• [SOURCE DOCUMENT]:
Comment by refibrillator

2 months ago

> Unsloth Dynamic GGUF which, quality wise in real-world use performs very close to the original

How close are we talking?

I’m not calling you a liar OP, but in general I wish people perpetuating such broad claims would be more rigorous.

Unsloth does amazing work, however as far as I’m aware even they themselves do not publish head to head evals with the original unquantized models.

I have sympathy here because very few people and companies can afford to run the original models, let alone engineer rigorous evals.

However I felt compelled to comment because my experience does not match. For relatively simple usage the differences are hard to notice, but they become much more apparent in high complexity and long context tasks.

7 comments

refibrillator

danielhanchen 2 months ago

Oh hey :) Thanks for the kind words - we did provide benchmarks (MMLU, KLD, Perplexity) for Llama 4 Scout, Gemma 3 27B using our methodology - https://news.ycombinator.com/item?id=39671146 etc are much more important :)

We also provide Q8_0 and Q8_K_XL quants, which are mostly equivalent to FP8 - you can also use the magical `-ot ".ffn_.*_exps.=CPU"` incantation to offload MoE layers to RAM!

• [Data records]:
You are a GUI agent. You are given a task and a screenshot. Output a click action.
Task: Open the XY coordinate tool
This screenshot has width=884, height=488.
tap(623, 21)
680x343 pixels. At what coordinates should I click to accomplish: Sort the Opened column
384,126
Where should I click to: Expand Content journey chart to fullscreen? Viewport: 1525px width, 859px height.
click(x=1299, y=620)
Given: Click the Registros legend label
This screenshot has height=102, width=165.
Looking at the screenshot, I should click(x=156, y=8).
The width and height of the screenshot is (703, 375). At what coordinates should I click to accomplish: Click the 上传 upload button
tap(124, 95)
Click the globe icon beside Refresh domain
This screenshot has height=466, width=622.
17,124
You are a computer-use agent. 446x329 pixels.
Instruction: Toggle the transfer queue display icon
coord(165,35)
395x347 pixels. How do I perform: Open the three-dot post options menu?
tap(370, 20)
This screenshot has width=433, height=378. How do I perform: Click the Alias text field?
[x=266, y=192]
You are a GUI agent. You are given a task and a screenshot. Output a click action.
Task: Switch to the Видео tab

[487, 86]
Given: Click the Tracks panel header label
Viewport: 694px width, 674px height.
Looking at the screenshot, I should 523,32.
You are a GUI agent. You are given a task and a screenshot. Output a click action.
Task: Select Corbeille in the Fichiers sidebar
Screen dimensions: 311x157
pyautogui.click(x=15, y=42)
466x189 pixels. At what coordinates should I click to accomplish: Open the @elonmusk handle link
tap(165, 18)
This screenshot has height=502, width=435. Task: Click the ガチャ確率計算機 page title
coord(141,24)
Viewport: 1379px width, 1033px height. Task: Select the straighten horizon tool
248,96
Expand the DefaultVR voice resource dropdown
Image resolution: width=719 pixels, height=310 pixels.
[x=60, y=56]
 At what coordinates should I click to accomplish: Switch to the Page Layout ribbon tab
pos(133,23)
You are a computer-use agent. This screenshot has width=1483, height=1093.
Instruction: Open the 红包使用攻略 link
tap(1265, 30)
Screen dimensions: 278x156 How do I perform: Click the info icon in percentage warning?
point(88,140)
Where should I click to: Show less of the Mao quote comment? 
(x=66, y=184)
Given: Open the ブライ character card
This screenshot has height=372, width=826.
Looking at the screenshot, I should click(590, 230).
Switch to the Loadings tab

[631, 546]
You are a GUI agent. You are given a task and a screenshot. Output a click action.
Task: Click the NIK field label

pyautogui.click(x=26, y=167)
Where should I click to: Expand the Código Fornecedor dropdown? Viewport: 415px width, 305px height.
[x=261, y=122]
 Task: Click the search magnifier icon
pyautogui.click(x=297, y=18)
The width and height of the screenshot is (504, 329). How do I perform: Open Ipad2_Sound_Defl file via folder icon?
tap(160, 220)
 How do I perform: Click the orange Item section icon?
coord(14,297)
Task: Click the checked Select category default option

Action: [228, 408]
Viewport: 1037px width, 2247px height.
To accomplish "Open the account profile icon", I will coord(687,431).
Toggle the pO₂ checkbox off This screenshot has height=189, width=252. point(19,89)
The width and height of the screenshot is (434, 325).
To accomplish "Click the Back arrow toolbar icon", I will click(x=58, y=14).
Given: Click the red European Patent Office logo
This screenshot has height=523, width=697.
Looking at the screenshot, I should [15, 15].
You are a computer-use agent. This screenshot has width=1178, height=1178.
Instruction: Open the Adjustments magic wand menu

• [EXERCISE INSTRUCTIONS]: Duplicate word for word the passage of the forum thread that opens with the words containing "How close are" and closes with "original unquantized models.".

• [ANSWER]:
How close are we talking?

I’m not calling you a liar OP, but in general I wish people perpetuating such broad claims would be more rigorous.

Unsloth does amazing work, however as far as I’m aware even they themselves do not publish head to head evals with the original unquantized models.